Greenwood’s Anita Batman and Jim Palmer mean well. So does the Mississippi Hospitality and Restaurant Association.
Batman and Palmer, by starting a social media page of Mississippi businesses that say they serve everyone, are sending a message of righteous opposition to House Bill 1523, the so-called “religious freedom” law that seems to condone discrimination against homosexuals.
The Hospitality and Restaurant Association, which is encouraging Mississippi businesses to put up an “Everyone’s Welcome Here” sticker, is trying to counter the mounting public relations disaster of this misguided law.
They’ve got it backward, though.
The businesses that need to put up stickers or get on lists are those few that might discriminate against potential customers. It’s like John Mayo, a former state lawmaker from Clarksdale and the father of a married gay daughter, said: House Bill 1523 should have a companion measure that requires businesses that discriminate to put up a sign at their front doors announcing such. “I would wager they would not be in business long,” Mayo said in an op-ed piece appearing in today’s Jackson Clarion-Ledger.
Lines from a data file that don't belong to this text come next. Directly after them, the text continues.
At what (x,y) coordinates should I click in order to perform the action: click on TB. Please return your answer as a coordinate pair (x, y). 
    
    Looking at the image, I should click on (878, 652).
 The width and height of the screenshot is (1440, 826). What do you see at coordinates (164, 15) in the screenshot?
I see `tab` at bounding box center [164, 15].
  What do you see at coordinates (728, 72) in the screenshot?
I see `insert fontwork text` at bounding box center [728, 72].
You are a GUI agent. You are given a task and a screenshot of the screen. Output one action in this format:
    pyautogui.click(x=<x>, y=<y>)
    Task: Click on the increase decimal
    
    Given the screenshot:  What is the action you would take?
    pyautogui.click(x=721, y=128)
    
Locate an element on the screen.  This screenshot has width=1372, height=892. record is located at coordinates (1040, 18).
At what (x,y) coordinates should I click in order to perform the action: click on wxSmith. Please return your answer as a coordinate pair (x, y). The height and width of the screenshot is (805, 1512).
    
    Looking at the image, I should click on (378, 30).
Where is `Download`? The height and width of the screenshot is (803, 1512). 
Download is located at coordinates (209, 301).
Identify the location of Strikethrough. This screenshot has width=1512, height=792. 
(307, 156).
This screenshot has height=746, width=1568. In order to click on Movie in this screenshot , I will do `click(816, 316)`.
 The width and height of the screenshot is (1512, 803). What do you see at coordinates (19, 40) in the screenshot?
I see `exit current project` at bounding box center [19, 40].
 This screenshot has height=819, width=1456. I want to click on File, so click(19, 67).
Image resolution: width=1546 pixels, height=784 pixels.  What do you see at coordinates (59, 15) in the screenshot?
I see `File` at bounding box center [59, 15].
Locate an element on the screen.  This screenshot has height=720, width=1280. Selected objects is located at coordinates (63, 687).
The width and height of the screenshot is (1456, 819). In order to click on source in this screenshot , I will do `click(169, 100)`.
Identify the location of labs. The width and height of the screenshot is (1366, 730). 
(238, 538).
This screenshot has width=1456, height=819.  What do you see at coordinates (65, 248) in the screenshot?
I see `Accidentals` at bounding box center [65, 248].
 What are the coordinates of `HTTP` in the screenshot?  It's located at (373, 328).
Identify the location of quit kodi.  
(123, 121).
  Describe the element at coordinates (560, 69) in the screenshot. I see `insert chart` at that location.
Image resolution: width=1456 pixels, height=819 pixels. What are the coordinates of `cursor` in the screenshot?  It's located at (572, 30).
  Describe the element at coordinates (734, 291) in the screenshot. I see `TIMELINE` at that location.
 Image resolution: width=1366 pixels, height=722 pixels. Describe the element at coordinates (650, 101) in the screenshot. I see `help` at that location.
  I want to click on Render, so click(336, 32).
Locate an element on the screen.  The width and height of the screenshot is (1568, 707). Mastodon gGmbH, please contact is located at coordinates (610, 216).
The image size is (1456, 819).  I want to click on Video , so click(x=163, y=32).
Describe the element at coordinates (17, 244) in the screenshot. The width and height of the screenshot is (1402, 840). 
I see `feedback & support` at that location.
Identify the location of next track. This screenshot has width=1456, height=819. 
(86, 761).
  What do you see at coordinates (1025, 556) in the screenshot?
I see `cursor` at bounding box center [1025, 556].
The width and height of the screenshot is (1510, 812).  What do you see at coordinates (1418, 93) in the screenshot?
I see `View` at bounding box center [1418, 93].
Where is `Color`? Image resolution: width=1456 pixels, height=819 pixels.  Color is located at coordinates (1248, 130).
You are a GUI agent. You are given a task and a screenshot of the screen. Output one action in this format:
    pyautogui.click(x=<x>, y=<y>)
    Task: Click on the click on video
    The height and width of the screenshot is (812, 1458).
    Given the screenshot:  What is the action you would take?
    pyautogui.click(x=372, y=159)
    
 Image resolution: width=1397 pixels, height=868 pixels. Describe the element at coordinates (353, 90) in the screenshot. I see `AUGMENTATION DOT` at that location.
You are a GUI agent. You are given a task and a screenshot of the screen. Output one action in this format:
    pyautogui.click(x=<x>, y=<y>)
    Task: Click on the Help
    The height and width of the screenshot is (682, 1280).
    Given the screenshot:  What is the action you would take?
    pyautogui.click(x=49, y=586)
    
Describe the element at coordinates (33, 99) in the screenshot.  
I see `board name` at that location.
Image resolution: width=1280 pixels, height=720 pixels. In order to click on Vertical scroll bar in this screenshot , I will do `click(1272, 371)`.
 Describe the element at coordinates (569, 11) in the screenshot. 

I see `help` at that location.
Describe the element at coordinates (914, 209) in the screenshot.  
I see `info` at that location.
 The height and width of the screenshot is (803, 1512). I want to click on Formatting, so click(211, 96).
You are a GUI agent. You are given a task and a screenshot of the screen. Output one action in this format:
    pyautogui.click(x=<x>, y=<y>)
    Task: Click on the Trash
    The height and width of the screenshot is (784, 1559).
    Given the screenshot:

Most businesses are open to all comers, no matter the customers’ sexual orientation, marital status, sexual practices or gender identity — the areas with which the backers of House Bill 1523 were obviously preoccupied. We don’t know of many businesses that try to look into a person’s private life or the condition of their soul before selling them a good or service. Money is the great leveler, and no one who wants to stay in business can arbitrarily pick and choose whose money they will take and whose they won’t.
To act as if a normal business practice — to welcome all customers — is somehow exceptional gives more credence to House Bill 1523 than it deserves. Even if the law survives the present uproar and the lawsuits that are likely to follow, very few businesses will invoke its supposed protections.
For one, the part of the law that deals with commerce tries to give cover only to companies that are in wedding-related businesses — caterers, florists, bakers, jewelers, venue owners. That’s a tiny sliver of the economy. Even among those businesses to which the law applies, most will simply ignore it, either because they disagree with its judgmental undertones or because they want all the customers they can get.
House Bill 1523 is a law of symbolism, not of substance. It is unnecessary, redundant of religious protections that already exist in federal or state law, and designed to distract the people of this state from more pressing issues. To treat it as more than it is only serves this ulterior motive.